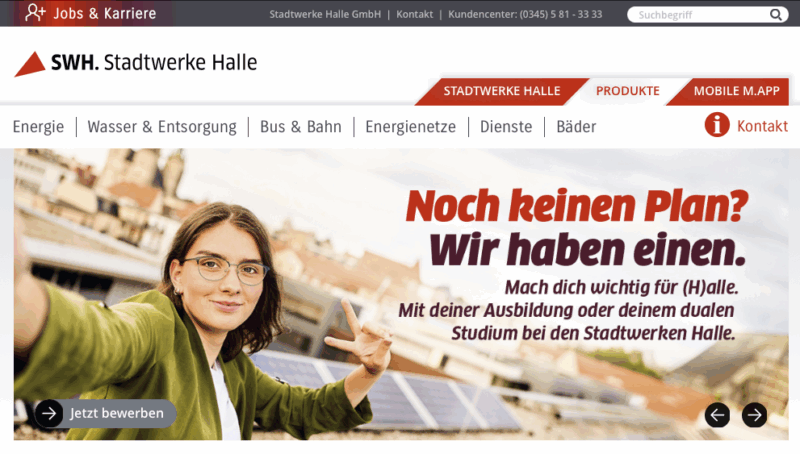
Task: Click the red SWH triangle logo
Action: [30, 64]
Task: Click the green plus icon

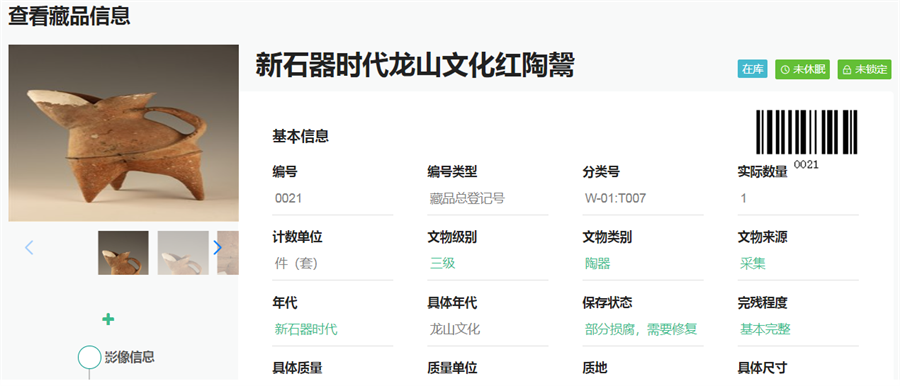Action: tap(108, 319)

※ ※ ※

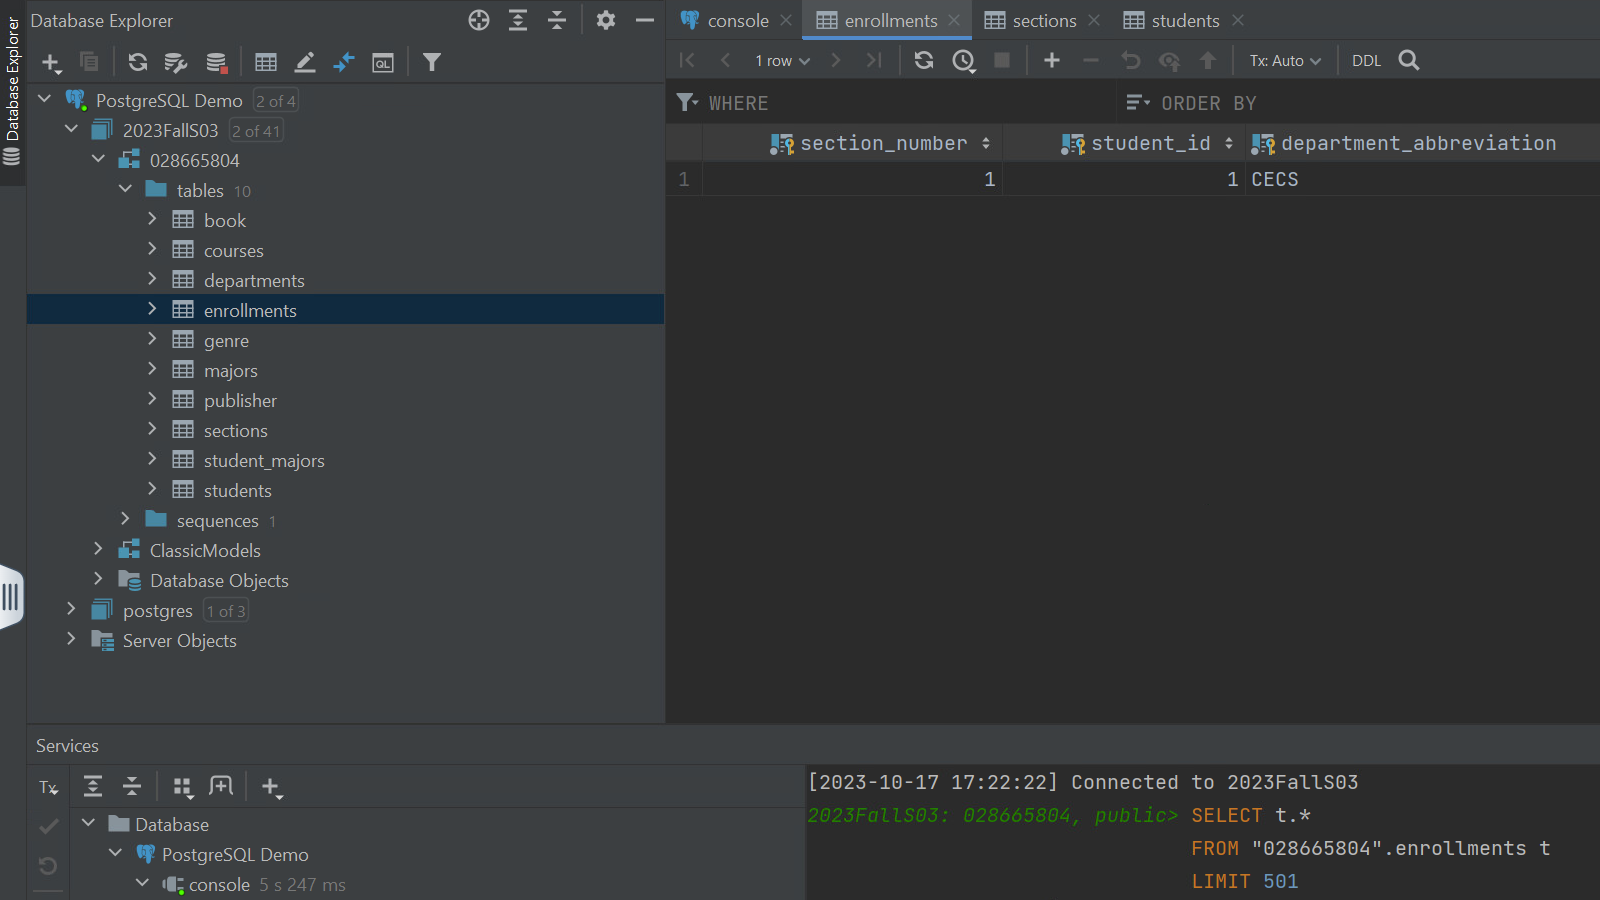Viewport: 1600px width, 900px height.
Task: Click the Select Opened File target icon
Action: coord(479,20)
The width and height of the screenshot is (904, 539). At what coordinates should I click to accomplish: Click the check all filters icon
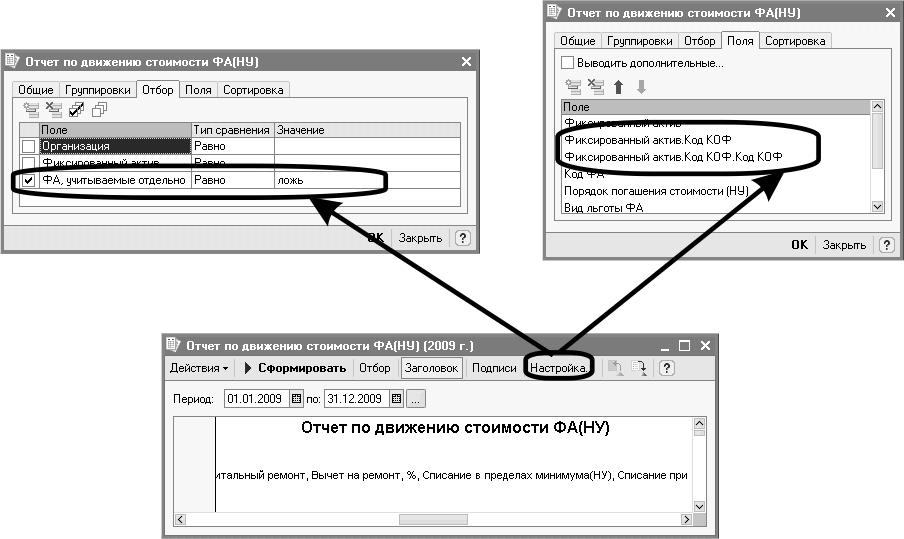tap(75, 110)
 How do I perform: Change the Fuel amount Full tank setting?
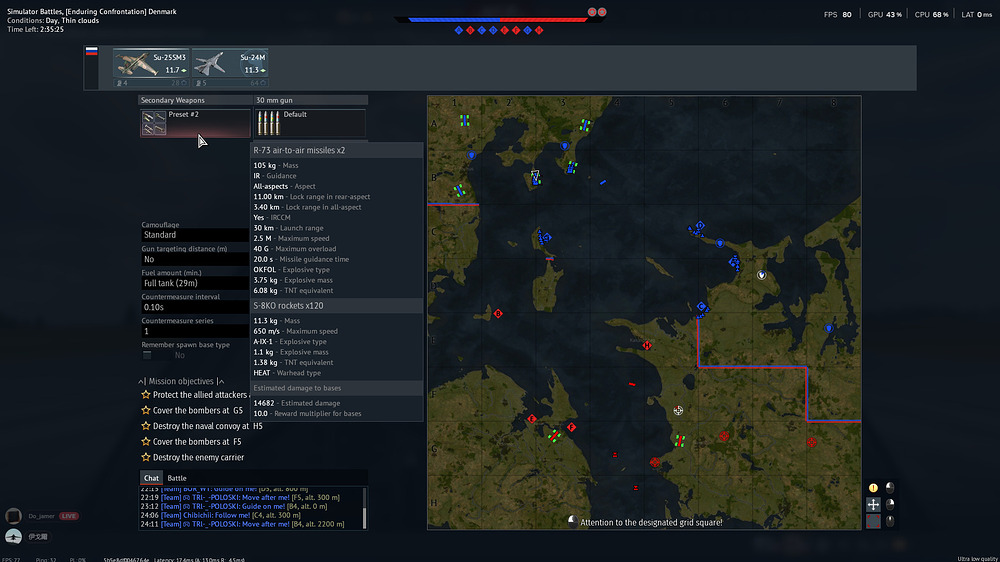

※ ※ ※

Print nothing but the lines above starting with the line that contains "The width and" and going on through the line that contains "How do I perform: Change". Leave out the pictures.

The width and height of the screenshot is (904, 539). At what coordinates should I click to accomplish: Click the check all filters icon
tap(75, 110)
 How do I perform: Change the Fuel amount Full tank setting?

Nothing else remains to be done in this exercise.